▶ **Exercise aim**:
With both ends included, repeat exactly the lines of the entries below from the one containing "[Tümü] (592, 687)" down to the one containing "[Share to X] (172, 319)", and no others.

[Records supplied — start]

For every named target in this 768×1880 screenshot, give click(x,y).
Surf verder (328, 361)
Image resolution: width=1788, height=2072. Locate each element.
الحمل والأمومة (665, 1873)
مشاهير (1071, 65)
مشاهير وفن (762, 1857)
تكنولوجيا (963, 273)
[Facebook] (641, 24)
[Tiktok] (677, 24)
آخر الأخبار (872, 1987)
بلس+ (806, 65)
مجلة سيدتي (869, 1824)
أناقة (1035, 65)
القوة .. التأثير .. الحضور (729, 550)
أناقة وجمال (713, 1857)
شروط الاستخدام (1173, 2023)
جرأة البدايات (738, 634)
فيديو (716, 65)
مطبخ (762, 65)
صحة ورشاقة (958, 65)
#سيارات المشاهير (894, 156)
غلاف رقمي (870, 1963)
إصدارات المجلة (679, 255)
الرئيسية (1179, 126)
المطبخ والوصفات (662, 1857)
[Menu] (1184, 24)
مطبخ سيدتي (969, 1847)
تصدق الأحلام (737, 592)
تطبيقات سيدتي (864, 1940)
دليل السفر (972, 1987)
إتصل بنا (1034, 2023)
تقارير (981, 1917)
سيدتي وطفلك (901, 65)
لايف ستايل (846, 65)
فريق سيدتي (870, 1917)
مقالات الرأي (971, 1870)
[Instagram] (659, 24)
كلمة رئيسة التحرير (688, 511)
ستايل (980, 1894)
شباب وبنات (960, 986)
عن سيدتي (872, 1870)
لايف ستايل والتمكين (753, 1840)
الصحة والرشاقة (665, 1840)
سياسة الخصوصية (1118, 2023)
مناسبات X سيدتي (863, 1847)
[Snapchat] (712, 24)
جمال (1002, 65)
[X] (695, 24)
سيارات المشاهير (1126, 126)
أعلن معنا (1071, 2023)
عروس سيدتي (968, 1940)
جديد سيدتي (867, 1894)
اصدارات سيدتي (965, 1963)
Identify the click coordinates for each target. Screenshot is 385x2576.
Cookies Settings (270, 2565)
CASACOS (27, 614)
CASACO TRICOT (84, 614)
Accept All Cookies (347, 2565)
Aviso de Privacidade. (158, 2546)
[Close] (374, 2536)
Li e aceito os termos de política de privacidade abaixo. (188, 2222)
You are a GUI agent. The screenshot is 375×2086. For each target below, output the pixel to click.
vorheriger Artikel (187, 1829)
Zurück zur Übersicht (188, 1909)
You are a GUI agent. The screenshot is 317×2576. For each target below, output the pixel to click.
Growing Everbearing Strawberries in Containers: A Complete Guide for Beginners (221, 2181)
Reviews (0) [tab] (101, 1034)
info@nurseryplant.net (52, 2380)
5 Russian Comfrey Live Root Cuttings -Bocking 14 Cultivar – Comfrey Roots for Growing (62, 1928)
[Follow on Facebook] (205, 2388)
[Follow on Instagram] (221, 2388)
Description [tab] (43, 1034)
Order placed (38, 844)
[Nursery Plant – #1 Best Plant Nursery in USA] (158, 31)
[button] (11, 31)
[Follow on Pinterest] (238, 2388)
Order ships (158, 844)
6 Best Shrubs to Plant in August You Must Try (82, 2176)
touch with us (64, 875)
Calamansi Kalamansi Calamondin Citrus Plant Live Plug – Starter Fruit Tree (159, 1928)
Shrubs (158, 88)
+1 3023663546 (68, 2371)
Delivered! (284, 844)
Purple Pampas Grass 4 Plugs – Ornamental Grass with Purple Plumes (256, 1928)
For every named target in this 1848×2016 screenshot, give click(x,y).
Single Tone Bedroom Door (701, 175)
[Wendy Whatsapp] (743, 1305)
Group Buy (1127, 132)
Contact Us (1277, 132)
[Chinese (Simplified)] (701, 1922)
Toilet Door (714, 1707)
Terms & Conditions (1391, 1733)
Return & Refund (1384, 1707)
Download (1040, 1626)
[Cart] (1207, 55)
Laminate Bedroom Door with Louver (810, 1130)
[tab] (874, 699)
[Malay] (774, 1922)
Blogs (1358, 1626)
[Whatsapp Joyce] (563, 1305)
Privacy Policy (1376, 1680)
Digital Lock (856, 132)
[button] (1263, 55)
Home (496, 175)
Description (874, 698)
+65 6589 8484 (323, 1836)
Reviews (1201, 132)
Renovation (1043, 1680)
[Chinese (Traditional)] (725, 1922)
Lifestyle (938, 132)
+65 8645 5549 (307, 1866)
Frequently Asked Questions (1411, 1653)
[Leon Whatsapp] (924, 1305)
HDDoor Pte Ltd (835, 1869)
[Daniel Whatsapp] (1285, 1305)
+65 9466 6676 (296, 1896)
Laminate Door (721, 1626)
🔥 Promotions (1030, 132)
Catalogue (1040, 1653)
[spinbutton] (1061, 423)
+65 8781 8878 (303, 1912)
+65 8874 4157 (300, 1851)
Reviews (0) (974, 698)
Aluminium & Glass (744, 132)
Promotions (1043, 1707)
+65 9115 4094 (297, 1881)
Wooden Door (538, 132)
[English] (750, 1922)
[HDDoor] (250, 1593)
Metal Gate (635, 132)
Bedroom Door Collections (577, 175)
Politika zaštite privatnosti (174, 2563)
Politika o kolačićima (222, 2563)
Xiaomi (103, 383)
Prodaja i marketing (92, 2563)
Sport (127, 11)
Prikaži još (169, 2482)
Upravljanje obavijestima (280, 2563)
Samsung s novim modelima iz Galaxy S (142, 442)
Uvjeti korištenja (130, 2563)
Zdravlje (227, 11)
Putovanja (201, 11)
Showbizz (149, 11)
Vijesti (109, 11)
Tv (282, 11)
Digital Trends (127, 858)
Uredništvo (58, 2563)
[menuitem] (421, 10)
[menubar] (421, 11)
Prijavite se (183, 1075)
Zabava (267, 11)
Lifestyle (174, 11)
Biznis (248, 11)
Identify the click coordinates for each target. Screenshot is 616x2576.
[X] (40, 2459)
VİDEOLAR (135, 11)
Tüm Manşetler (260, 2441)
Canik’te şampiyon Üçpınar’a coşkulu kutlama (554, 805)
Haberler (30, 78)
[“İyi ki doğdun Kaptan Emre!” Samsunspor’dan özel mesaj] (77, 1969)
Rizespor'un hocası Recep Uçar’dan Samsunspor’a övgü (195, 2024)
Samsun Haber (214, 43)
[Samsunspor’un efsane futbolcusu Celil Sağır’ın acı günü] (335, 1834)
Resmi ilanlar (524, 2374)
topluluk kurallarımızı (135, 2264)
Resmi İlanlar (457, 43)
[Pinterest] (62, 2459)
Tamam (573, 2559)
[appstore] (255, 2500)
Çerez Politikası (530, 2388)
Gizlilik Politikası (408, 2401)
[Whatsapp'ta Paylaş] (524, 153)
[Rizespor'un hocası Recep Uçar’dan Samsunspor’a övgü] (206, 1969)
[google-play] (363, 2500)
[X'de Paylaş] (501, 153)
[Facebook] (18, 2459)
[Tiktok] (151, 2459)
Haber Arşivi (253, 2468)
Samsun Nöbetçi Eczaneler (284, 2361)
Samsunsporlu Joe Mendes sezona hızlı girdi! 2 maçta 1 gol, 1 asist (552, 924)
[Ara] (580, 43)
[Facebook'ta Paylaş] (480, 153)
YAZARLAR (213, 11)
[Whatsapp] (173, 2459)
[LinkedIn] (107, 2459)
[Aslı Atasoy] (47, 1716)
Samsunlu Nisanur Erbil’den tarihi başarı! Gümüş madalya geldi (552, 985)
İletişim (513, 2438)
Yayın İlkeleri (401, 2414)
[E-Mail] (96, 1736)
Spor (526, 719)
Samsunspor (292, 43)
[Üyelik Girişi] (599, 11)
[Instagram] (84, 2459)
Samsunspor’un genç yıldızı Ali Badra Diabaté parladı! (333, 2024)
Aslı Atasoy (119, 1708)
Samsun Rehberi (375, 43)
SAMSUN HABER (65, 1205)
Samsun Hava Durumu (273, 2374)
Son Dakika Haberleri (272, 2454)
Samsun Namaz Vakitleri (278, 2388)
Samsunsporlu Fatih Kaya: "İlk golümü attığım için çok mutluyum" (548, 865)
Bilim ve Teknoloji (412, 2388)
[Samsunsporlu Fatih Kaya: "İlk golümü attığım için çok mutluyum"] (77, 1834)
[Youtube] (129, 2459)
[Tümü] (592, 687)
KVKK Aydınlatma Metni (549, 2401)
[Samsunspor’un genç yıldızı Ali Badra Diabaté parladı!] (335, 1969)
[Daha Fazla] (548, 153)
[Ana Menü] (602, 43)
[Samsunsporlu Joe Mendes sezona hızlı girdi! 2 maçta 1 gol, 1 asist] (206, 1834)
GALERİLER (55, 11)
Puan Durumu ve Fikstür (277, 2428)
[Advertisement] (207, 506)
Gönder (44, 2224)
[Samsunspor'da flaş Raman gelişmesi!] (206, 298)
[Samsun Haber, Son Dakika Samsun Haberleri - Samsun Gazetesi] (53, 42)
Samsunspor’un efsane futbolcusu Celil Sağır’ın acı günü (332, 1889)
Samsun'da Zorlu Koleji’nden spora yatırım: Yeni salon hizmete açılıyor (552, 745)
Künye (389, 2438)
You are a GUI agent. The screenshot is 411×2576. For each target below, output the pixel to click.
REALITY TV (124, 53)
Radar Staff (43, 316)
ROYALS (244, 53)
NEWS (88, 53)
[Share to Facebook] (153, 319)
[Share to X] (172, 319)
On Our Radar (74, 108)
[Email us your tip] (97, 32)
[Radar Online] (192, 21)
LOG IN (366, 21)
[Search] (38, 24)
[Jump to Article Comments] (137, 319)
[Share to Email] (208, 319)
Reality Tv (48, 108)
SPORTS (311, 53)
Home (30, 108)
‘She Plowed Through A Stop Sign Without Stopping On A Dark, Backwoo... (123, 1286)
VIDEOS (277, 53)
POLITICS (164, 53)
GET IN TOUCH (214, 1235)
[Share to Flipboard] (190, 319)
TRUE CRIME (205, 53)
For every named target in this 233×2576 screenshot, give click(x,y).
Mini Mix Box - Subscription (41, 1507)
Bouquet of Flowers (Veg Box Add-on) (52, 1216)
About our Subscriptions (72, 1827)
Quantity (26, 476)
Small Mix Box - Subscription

[Records supplied — finish]

▶ **Solution below**:
[Tümü] (592, 687)
KVKK Aydınlatma Metni (549, 2401)
[Samsunspor’un genç yıldızı Ali Badra Diabaté parladı!] (335, 1969)
[Daha Fazla] (548, 153)
[Ana Menü] (602, 43)
[Samsunsporlu Joe Mendes sezona hızlı girdi! 2 maçta 1 gol, 1 asist] (206, 1834)
GALERİLER (55, 11)
Puan Durumu ve Fikstür (277, 2428)
[Advertisement] (207, 506)
Gönder (44, 2224)
[Samsunspor'da flaş Raman gelişmesi!] (206, 298)
[Samsun Haber, Son Dakika Samsun Haberleri - Samsun Gazetesi] (53, 42)
Samsunspor’un efsane futbolcusu Celil Sağır’ın acı günü (332, 1889)
Samsun'da Zorlu Koleji’nden spora yatırım: Yeni salon hizmete açılıyor (552, 745)
Künye (389, 2438)
You are a GUI agent. The screenshot is 411×2576. For each target below, output the pixel to click.
REALITY TV (124, 53)
Radar Staff (43, 316)
ROYALS (244, 53)
NEWS (88, 53)
[Share to Facebook] (153, 319)
[Share to X] (172, 319)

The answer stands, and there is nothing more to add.